Sometimes I imagine what Pauli Murray the person would have made of Pauli Murray College. When I imagine her, it’s usually not the distinguished legal giant and civil rights activist, but a scared teenager, a first-gen, a black girl from Durham, North Carolina, trying to talk her way first into Columbia University and then into Hunter College.

I want to make our college a place where that girl would have thrived, would have been happy, would have felt at once a part of the community and wholly, entirely herself. The challenge for all of us PauliMurs in these first years is how to make this immaculate, monumental, beautiful college — which my children rightly compare all the time to a palace — not only provide room for the real-life Pauli Murrays, but come alive with something like Pauli Murray’s verve and energy and sparkle.

I want to be clear that there might be a hundred Yale professors who have more of a right to be talking about Pauli Murray and her legacy. I’m nothing but an enthusiastic latecomer to this fan club, honored to represent the college named after her.

I have taken to saying that Pauli Murray is a role model for the now, but I might not have been clear enough as to why. It’s too easy to turn the story of her career as a civil rights activist, legal scholar and (posthumously) an Episcopal saint into a list of one laurel after another — as if it were the ultimate Yalie resume, in which she is either the first woman or the first African-American to reach some lofty milestone: Howard University’s first female J.D. (and valedictorian of her class), the first African-American to receive a doctorate in jurisprudence at Yale, the first African-American woman to enter the Episcopal priesthood.

But the thing about actually being a first is that it’s always a leap into the unknown. (The urge to collect laurels usually characterizes those further back in line.) Taken in the aggregate, in the context of the time, Pauli Murray’s career and life look much more defiant, suggesting someone unwilling to settle, even when — as in the case of her gender identity — self-knowledge and self-reflection did not relieve, but only increased suffering. She was brave. She took on risk.

Pauli’s real genius was for engagement. The Schlesinger Library’s collection of her papers stretches to an astonishing 58 linear feet, much of it correspondence, some to newspapers, but most of it to person after person: persuasions, conversations, ceaseless engagement. Over and over again, she — black, female, gay, easy to dismiss — continued that conversation with institutions too, no matter how tightly closed to her their doors were. (When Harvard refused to admit her because of her sex, she wrote back: “Gentlemen, I would gladly change my sex to meet your requirements, but since the way to such change has not been revealed to me, I have no recourse but to appeal to you to change your minds on this subject.”)

That act of engagement was core to this firebrand who repeatedly found her way into venerable institutions, transforming them for the better: the prestigious law firm Paul, Weiss; elite universities; and finally, the Episcopal church. The ultimate stronghold of an institution with which she continued to engage and in which she continued to believe was of course American law itself.

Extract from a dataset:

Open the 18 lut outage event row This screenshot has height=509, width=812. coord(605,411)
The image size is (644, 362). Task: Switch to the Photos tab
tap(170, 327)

Pauli, the nimble, effortless writer — an accomplished poet and memoirist — might have her greatest, lasting impact in the 776-page “States’ Laws on Race and Color.” The legacy as a whole speaks to a dogged optimism, to keep on at the hard work of communicating, even after many would have lost hope in the power of words and ideas and goodwill.

Pauli once said, “I just want America to live up to its billing.” But she also said, “I must make myself worthy to be called an American.” The relationship between those two sentences is the part of her legacy I most want to form a part of our college: that we have the highest expectations of institutions, but that we also willingly and joyfully and tirelessly work so that our best institutions — including Yale — live up to our highest hopes and that we are worthy of them.

The first quotation on our college’s newly carved mace is something Pauli Murray said to a reporter: “This society is not hospitable to persons of color, women or left-handed people.” It happens that I share all three traits with Pauli, and we will all do our darnedest to make sure that Yale College is hospitable to all. And then I will be proud to hoist that mace — left hand held high — at Commencement this spring.